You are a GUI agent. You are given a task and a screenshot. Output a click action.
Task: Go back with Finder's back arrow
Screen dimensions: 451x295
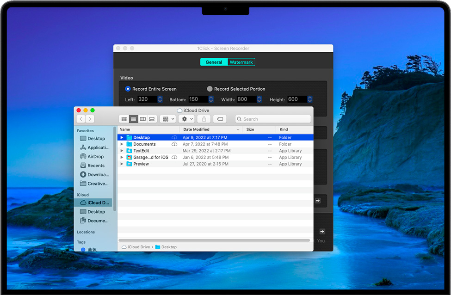[x=81, y=119]
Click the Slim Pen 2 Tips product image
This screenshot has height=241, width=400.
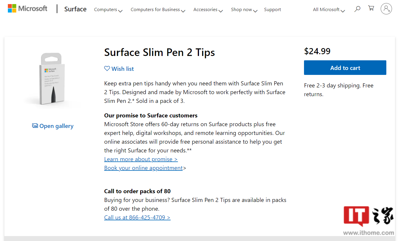(x=53, y=79)
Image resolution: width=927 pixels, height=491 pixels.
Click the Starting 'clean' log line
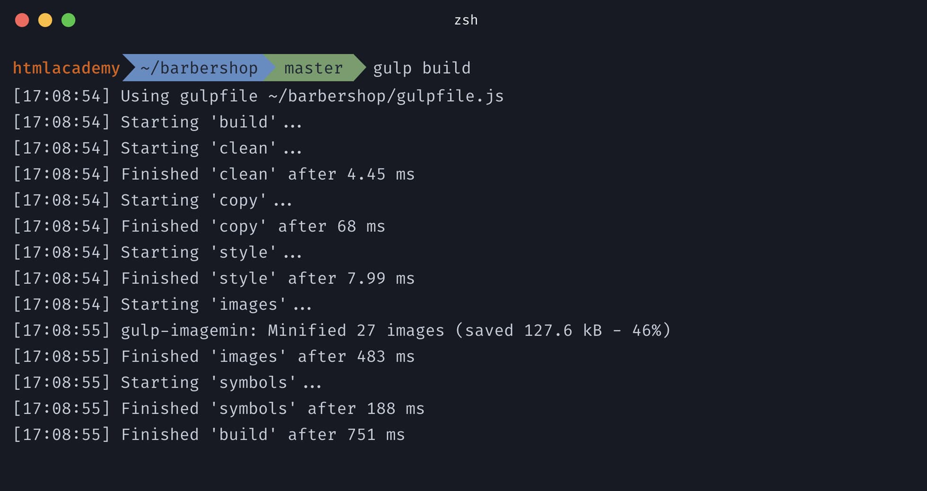click(157, 148)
────────────────────────────────────────
§ Given problem:
Rewrite all of the records above with every "screenshot" changed to "screen capture" and nothing else altered. Leave the pictures out.

§ Response to this exercise:
You are a GUI agent. You are given a task and a screen capture. Output a click action.
Task: Go back with Finder's back arrow
Screen dimensions: 451x295
[x=81, y=119]
Click the Slim Pen 2 Tips product image
This screen capture has height=241, width=400.
(x=53, y=79)
Image resolution: width=927 pixels, height=491 pixels.
Click the Starting 'clean' log line
click(157, 148)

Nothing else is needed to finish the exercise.